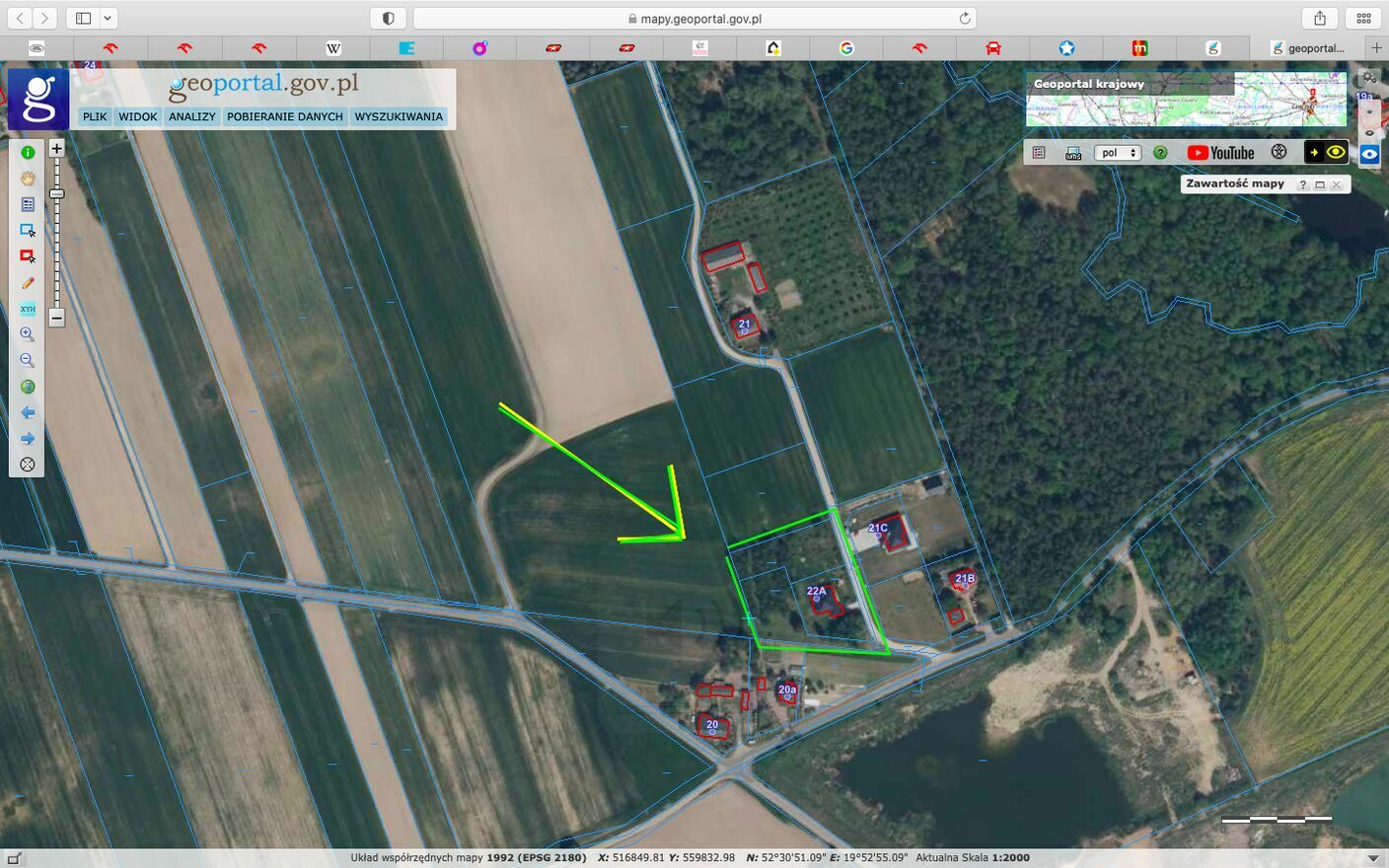
Task: Maximize the Zawartość mapy panel
Action: click(x=1320, y=184)
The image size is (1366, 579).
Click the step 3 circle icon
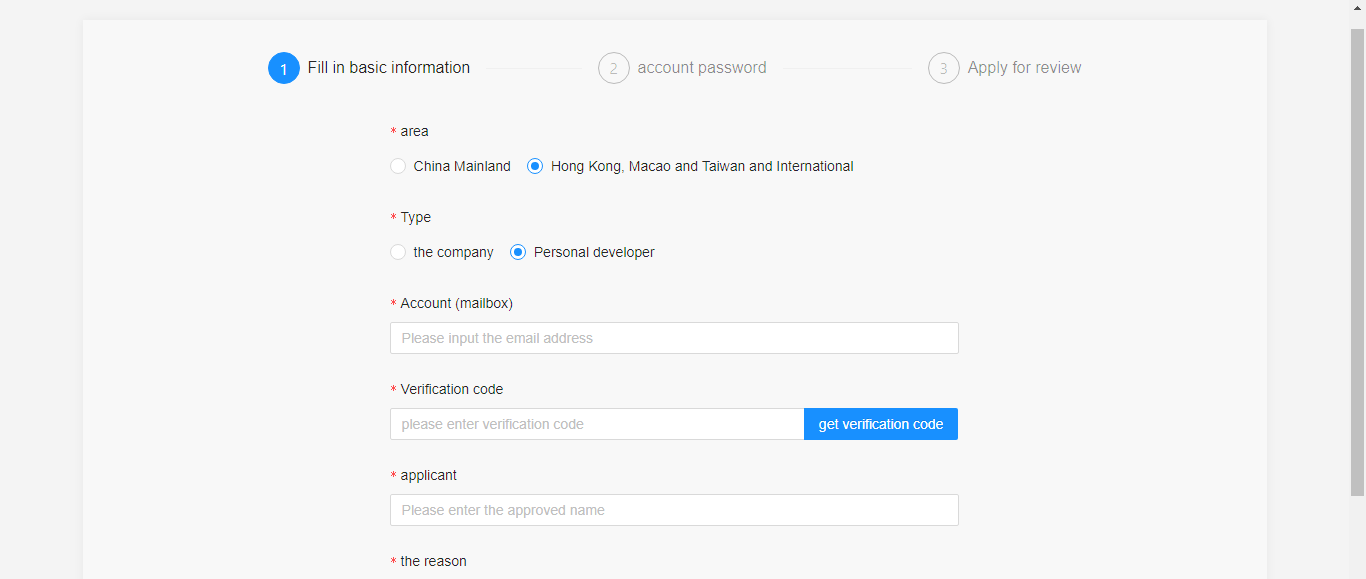[x=943, y=68]
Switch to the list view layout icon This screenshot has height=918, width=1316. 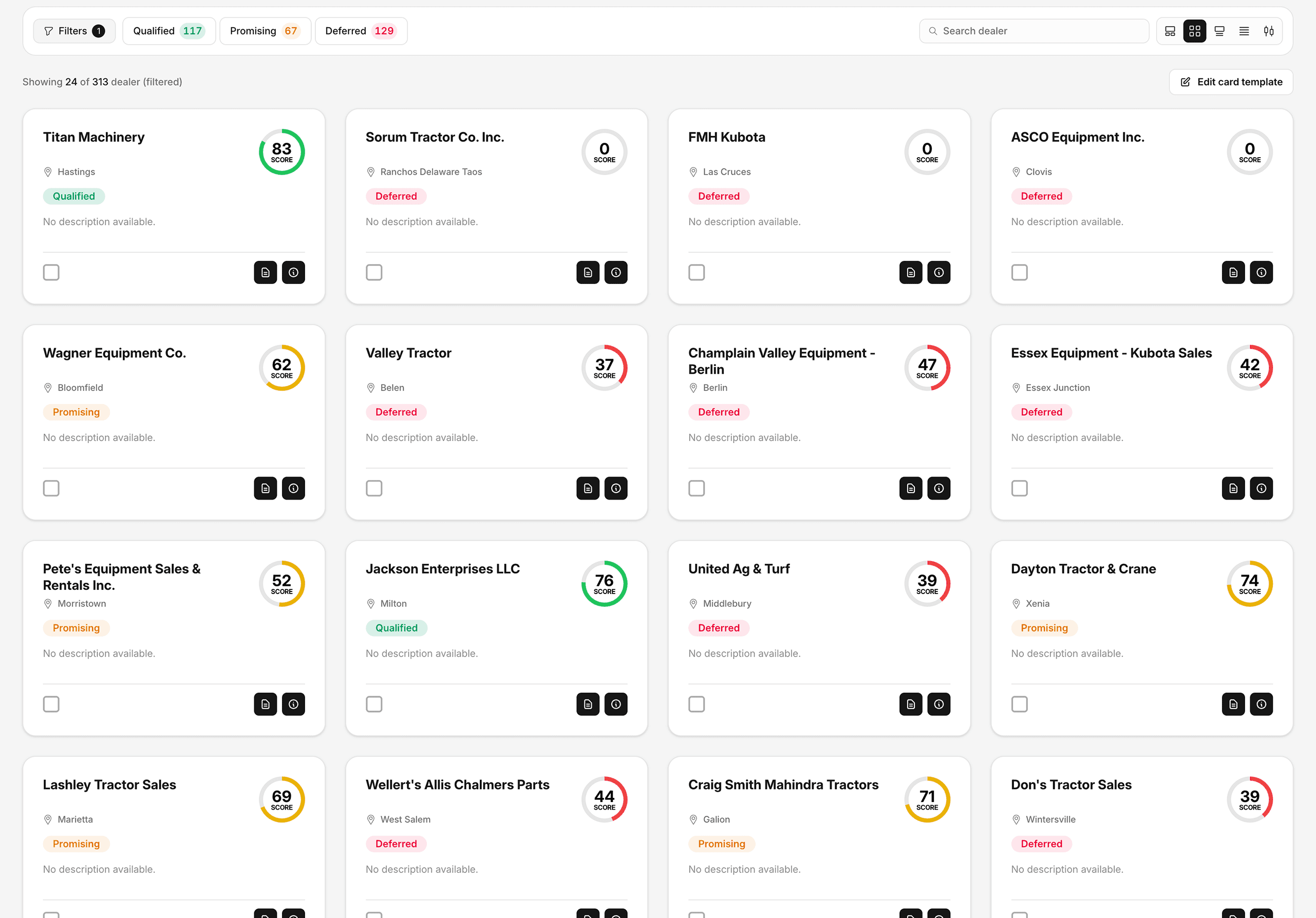pyautogui.click(x=1244, y=31)
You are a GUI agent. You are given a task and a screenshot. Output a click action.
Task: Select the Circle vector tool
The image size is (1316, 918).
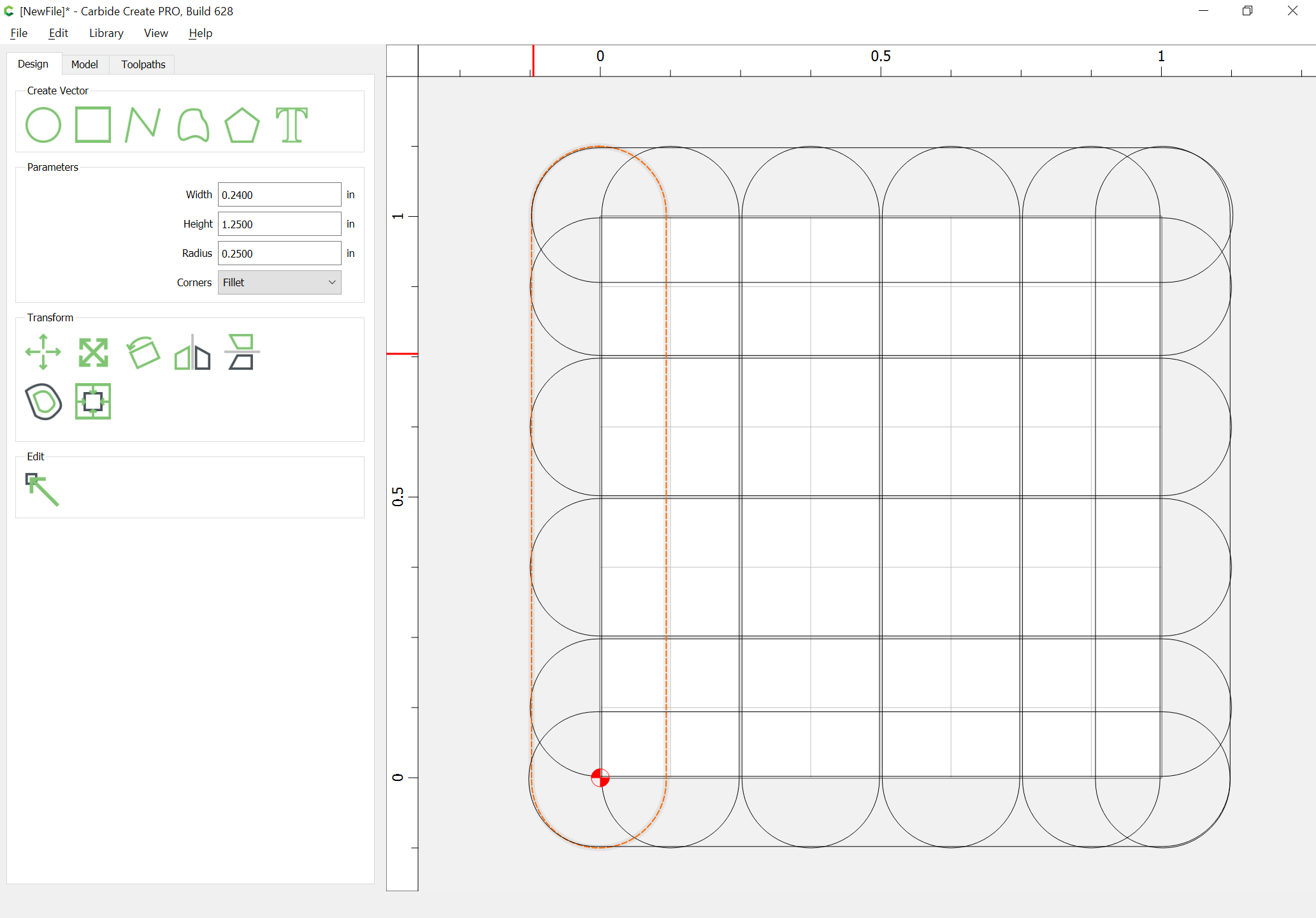(x=43, y=125)
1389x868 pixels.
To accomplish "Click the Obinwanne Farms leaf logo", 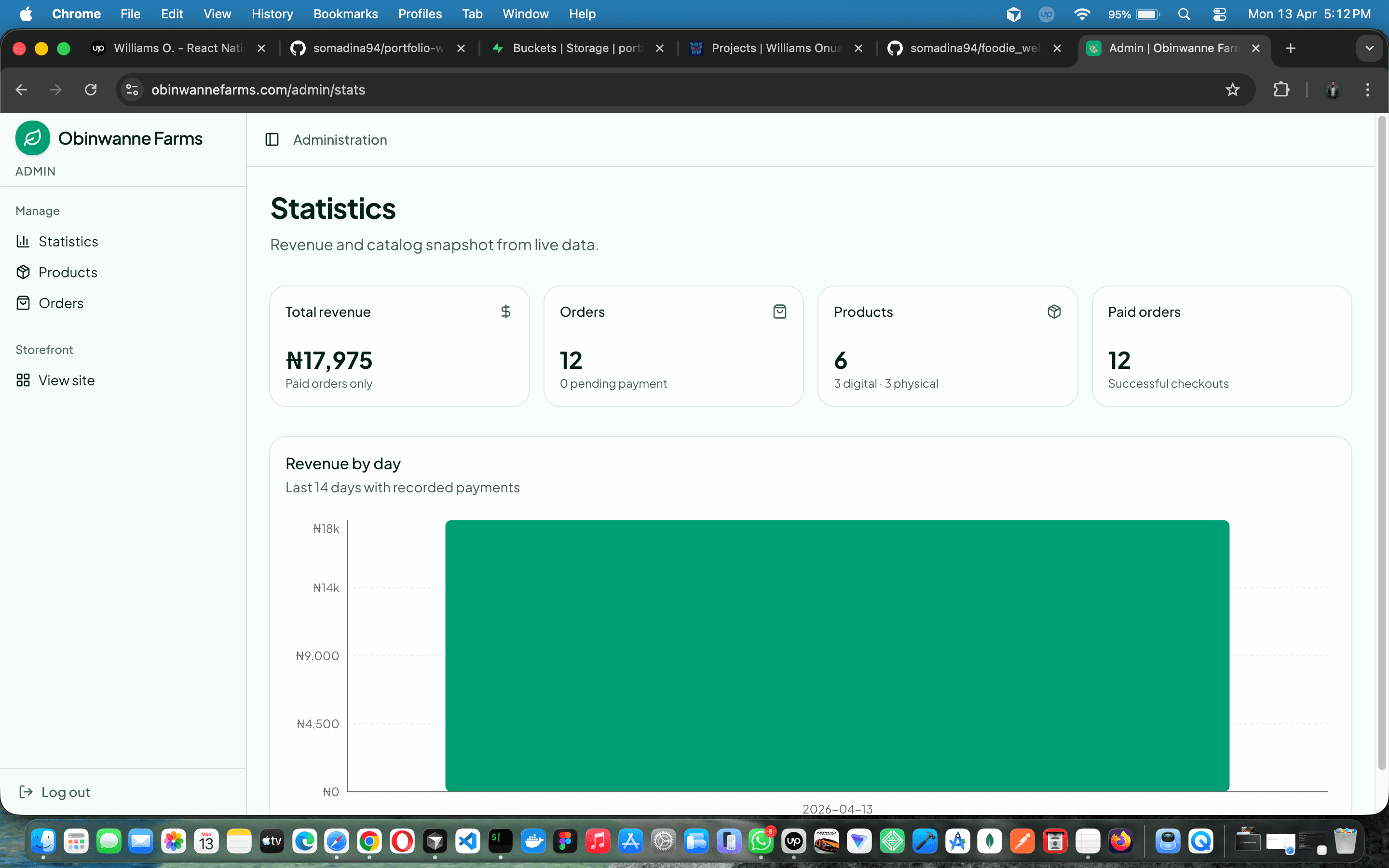I will pyautogui.click(x=33, y=138).
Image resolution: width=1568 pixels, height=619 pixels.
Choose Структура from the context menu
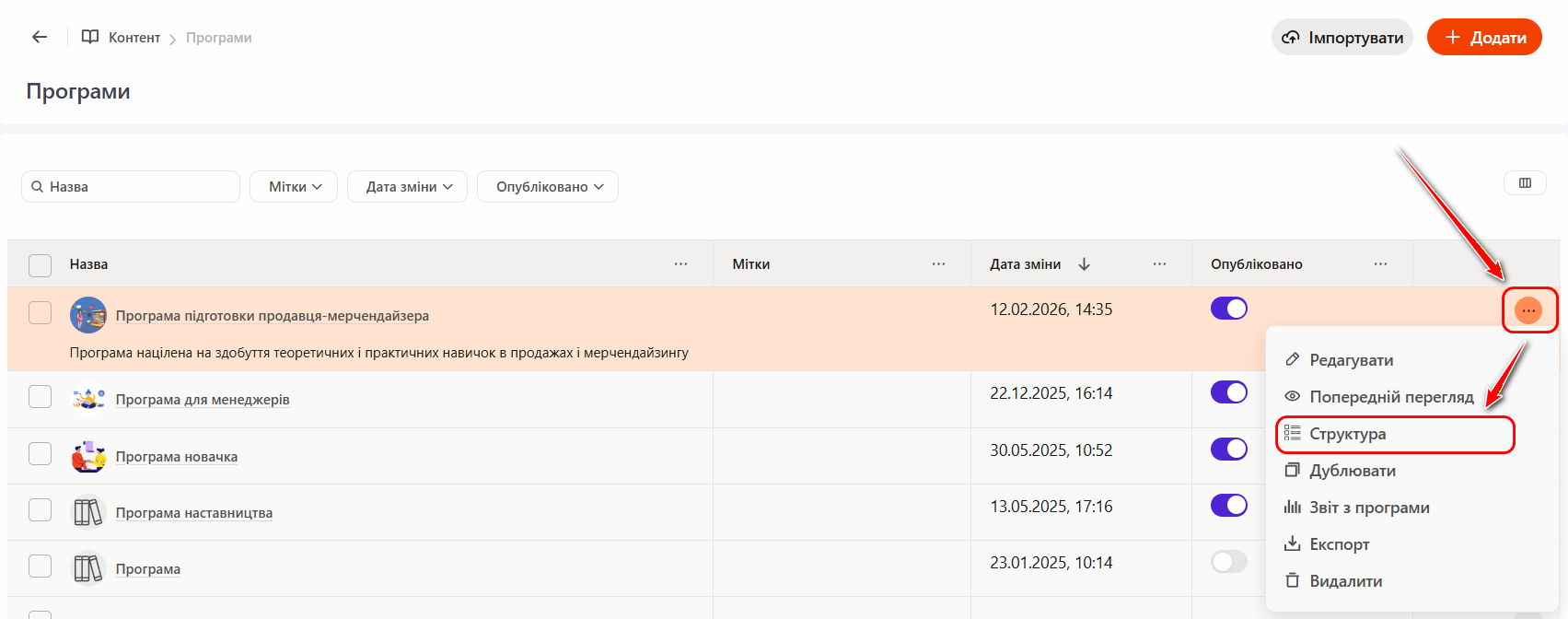[1347, 434]
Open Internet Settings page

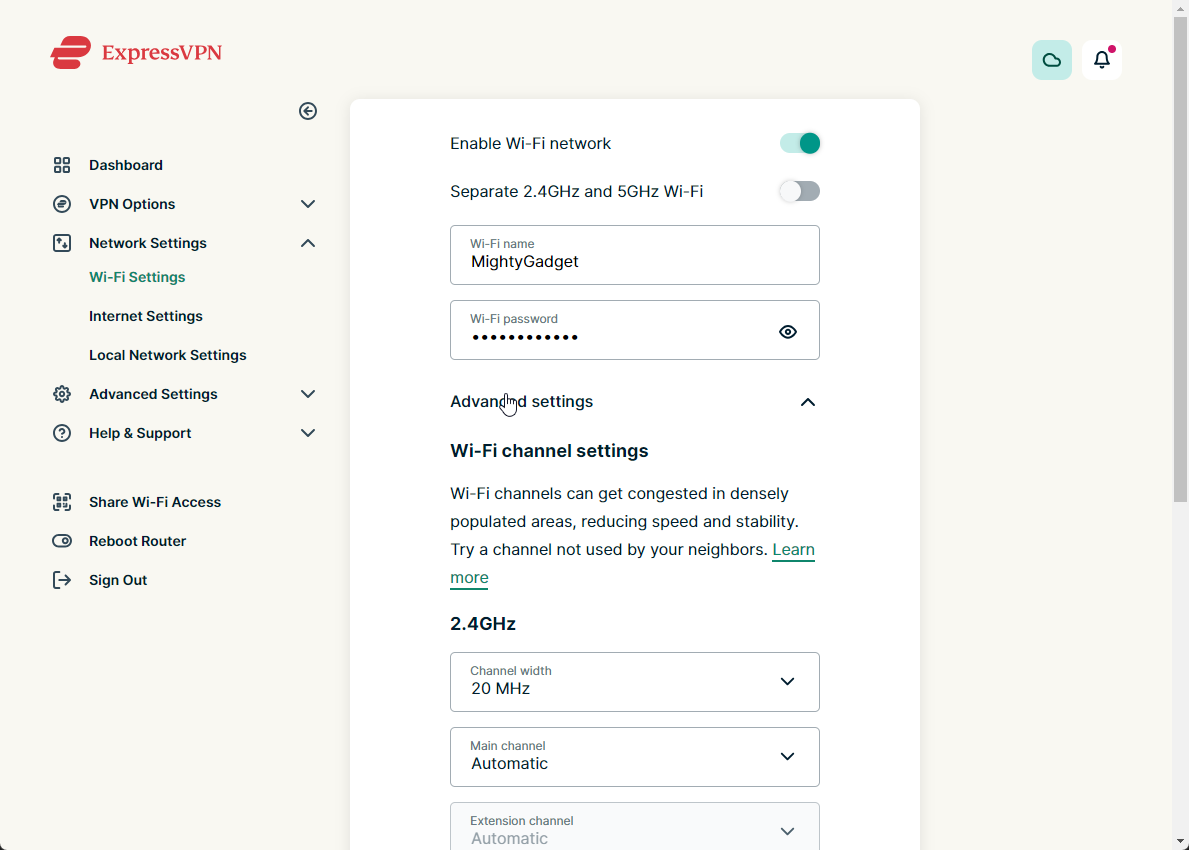point(146,316)
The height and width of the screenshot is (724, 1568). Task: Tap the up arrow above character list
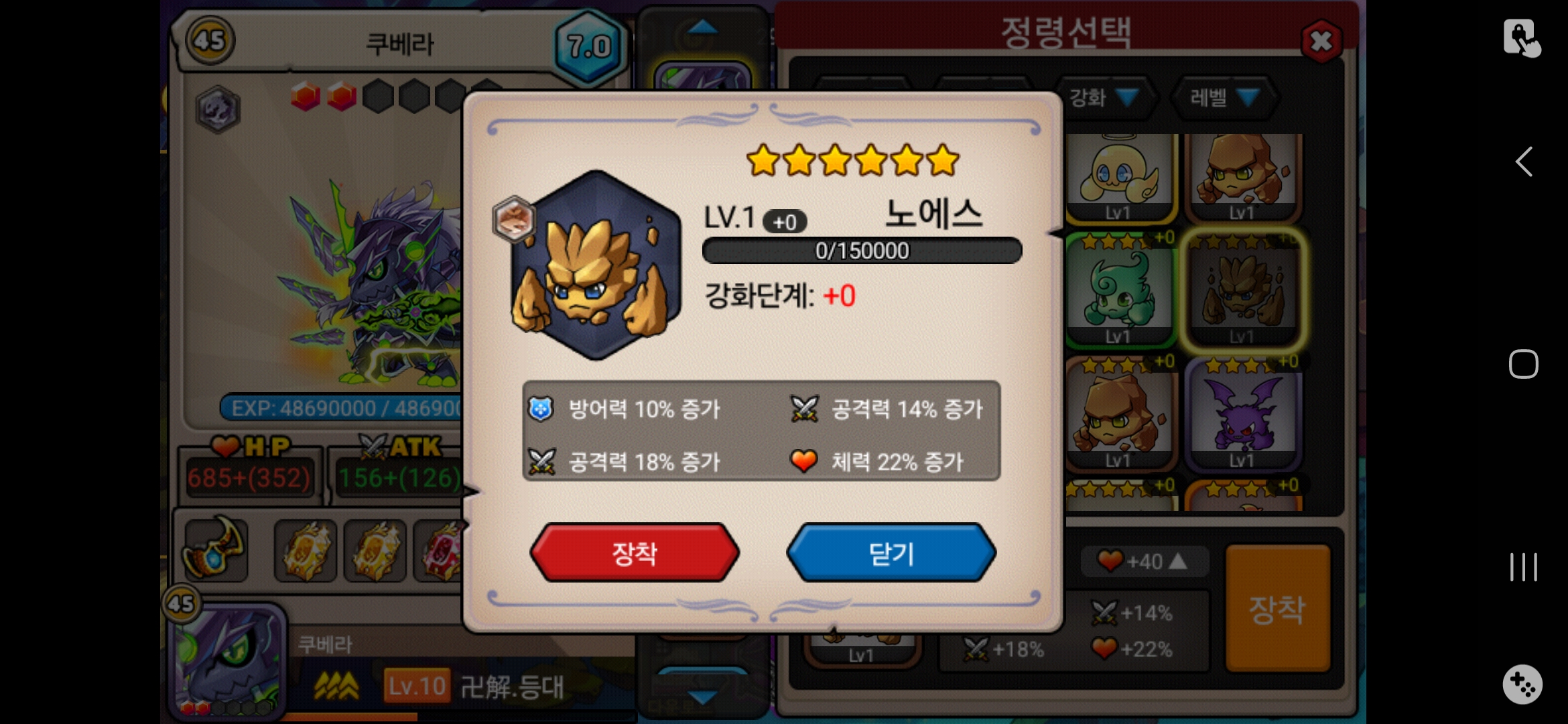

- - -

**What you have to do**. Which lines of the listing contain the word "pixels"? Return each of them in full.

**Solution below**.
1389x868 pixels.
Image resolution: width=1568 pixels, height=619 pixels.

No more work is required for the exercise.